After three years of planning and contentious public meetings, the city is finally getting ready to rezone 92 blocks of Jerome Avenue, running from 165th Street in Highbridge to 184th Street in University Heights. Along the way, Jerome also passes through Concourse, Morris Heights, Mount Hope and Fordham Heights. These are some of New York City’s poorest neighborhoods: The median family income hovers around $25,900 in Bronx Community Districts 4 and 5. Two thirds of the housing stock is rent-regulated, and 80 percent of the apartments and homes were built before 1947, according to the Department of City Planning.

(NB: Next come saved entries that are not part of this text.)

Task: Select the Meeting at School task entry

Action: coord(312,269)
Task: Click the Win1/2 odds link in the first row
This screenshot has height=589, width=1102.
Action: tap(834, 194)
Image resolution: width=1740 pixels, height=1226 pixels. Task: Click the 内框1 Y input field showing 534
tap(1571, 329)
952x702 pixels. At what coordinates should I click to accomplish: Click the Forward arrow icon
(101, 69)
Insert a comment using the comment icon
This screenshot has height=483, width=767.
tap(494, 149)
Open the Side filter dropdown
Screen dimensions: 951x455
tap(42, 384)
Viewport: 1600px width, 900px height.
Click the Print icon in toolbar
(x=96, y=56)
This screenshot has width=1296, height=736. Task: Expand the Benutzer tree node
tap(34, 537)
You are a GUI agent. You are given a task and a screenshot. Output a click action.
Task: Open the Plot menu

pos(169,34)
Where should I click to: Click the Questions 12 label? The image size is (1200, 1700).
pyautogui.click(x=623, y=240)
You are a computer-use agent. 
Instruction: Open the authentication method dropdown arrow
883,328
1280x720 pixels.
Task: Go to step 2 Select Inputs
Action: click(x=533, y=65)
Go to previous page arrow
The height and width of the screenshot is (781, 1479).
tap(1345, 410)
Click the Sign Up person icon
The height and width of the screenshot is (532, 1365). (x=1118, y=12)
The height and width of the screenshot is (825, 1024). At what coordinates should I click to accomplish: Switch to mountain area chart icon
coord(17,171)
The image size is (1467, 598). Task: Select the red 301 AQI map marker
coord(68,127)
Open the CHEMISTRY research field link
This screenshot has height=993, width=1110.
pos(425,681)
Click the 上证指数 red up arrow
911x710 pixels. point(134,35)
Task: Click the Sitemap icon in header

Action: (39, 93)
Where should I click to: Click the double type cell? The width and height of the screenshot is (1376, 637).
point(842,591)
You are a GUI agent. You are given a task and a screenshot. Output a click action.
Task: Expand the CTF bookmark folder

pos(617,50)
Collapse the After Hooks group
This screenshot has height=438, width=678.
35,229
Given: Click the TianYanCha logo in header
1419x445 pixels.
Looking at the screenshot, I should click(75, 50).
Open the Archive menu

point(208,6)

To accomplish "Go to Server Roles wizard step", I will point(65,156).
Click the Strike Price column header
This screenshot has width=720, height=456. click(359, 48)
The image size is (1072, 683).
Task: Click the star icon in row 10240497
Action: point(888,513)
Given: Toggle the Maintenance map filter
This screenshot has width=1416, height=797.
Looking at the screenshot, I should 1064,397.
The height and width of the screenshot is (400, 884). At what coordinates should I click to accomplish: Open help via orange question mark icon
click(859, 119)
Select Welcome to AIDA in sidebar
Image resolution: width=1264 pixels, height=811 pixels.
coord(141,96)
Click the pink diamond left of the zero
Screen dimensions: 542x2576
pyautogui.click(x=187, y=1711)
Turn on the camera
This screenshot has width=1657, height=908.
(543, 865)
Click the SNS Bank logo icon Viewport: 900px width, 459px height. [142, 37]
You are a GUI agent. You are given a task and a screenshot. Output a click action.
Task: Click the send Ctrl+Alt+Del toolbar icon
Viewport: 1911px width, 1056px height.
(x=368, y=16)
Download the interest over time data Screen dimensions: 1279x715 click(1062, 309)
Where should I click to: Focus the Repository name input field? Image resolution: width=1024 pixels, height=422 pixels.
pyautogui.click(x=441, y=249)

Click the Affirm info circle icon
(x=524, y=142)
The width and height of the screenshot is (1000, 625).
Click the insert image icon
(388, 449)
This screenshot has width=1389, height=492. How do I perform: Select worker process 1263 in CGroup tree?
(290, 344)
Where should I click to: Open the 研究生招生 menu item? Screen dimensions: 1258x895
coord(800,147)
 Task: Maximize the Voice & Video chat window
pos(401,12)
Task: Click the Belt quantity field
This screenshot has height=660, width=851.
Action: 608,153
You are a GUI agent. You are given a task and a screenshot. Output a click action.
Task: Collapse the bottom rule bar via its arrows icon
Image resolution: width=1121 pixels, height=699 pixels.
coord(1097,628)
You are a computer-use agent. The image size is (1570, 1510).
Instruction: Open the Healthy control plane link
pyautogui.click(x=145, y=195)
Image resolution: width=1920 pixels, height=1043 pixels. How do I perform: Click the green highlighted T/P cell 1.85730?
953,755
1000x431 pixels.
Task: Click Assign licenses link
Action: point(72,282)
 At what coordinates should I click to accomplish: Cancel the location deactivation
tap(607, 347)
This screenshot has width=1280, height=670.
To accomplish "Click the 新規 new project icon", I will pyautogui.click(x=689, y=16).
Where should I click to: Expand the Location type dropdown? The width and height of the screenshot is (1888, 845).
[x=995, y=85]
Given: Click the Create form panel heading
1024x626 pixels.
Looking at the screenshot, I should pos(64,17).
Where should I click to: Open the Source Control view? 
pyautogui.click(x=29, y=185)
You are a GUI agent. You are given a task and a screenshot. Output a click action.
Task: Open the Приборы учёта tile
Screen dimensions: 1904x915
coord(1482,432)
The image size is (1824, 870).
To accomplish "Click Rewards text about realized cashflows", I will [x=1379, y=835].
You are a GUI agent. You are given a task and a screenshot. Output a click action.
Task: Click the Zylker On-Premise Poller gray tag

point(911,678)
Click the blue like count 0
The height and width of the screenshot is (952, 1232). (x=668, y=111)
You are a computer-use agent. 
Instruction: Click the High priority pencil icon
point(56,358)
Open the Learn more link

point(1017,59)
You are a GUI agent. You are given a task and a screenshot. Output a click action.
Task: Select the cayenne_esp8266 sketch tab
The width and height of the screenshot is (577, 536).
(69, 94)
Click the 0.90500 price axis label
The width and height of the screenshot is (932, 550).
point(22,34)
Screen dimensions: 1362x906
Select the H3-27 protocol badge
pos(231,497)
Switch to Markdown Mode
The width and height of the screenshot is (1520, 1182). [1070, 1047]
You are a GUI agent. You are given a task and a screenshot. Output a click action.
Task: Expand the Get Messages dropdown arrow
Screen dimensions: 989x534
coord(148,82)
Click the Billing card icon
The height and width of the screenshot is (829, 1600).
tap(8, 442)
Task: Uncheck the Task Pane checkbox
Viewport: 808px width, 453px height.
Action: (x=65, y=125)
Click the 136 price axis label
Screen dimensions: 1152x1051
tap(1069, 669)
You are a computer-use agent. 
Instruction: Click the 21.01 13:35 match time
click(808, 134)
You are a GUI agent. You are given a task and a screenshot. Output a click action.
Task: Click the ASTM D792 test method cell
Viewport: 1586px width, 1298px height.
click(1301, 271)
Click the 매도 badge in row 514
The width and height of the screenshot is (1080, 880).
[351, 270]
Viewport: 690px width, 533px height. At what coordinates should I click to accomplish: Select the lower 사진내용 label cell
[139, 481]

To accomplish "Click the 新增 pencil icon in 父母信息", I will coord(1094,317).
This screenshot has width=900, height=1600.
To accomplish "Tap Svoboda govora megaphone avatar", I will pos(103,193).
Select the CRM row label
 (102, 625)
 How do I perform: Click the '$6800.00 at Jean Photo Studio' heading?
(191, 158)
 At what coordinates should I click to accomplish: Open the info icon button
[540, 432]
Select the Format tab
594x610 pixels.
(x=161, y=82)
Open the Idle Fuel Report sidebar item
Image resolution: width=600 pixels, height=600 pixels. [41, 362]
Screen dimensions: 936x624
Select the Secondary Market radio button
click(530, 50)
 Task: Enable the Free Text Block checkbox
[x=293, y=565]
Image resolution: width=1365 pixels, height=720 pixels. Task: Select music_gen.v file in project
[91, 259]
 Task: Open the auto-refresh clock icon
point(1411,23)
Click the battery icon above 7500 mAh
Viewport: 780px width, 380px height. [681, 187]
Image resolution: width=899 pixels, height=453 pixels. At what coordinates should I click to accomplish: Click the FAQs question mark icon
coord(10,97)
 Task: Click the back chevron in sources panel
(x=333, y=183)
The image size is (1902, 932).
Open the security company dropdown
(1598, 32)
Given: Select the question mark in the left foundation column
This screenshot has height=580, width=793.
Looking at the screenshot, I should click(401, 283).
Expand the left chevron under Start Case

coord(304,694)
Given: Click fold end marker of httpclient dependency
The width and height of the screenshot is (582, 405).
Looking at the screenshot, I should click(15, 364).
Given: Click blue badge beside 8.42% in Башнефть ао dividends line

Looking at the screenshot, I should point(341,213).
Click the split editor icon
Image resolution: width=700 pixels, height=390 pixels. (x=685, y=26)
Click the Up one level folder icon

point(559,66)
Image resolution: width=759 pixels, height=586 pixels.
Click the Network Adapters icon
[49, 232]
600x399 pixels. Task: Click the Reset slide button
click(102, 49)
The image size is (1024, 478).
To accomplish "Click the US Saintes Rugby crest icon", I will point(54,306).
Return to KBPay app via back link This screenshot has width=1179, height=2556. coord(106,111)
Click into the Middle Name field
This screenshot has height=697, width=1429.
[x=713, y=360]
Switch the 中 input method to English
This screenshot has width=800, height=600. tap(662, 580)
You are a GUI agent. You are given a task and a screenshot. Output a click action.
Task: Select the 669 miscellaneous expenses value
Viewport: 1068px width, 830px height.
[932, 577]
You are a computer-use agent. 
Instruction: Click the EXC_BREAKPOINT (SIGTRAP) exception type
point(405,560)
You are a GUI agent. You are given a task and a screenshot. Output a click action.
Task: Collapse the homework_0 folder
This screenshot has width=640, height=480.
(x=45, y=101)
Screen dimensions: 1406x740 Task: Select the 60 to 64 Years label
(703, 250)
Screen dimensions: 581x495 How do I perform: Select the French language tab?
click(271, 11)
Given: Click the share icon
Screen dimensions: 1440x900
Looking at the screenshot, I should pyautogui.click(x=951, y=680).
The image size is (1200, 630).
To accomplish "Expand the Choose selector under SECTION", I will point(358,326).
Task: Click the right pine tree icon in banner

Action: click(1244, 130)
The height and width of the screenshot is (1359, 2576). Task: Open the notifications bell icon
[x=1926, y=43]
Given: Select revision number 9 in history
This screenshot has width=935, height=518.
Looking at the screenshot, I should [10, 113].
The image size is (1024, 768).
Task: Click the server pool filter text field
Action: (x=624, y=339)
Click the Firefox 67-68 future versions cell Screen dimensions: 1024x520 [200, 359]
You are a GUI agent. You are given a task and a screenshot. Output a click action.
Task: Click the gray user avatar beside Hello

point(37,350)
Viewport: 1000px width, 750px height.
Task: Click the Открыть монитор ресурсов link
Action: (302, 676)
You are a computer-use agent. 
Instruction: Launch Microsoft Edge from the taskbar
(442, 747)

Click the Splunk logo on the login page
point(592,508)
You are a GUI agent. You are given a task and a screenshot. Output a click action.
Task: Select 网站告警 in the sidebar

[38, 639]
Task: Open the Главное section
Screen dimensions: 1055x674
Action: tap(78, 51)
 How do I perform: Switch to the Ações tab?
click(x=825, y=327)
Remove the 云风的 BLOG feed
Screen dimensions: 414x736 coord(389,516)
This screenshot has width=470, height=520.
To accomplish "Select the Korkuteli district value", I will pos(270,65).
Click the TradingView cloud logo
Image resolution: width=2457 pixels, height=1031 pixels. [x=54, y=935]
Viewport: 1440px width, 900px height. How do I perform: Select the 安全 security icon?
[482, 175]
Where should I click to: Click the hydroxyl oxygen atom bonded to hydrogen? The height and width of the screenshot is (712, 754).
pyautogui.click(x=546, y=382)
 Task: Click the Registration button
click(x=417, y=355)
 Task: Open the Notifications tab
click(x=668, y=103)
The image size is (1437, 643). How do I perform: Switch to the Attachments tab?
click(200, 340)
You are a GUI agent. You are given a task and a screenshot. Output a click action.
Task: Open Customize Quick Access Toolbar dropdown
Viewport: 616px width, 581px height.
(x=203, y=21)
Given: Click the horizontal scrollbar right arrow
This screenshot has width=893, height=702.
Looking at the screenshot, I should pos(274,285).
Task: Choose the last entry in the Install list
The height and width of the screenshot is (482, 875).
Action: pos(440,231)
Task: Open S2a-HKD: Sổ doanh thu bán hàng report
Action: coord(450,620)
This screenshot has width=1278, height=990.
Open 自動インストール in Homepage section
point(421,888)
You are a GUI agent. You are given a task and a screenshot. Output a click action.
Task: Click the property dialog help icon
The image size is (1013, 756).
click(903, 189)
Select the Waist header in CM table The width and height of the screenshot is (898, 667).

Most of Jerome is zoned for heavy commercial uses, like auto shops, parking lots, car washes and gas stations. And while the car repair industry and various kinds of small shops have proliferated, residential development is nonexistent. In early 2015, Mayor Bill de Blasio’s administration realized that the strip of low-rise commercial buildings along Jerome was ripe for redevelopment, and the neighborhood could play an important role in the mayor’s initial plan to build and preserve 200,000 affordable units by 2022. (The administration upped its goal last November to 300,000 units by 2026.)
The rezoning is expected to pave the way for new mixed-use, midrise residential buildings-up to 4,000 apartments, 440,000 square feet of retail and 40,000 square feet of offices across 45 development sites. And the new construction would displace roughly 98,000 square feet of auto-related businesses and 48,000 square feet of industrial space, according to city zoning documents. While the city has promised to spruce up local parks and improve lighting under the elevated subway tracks, activists wonder whether the new zoning will ultimately put the owners of auto shops, as well as their hundreds of employees, out of work.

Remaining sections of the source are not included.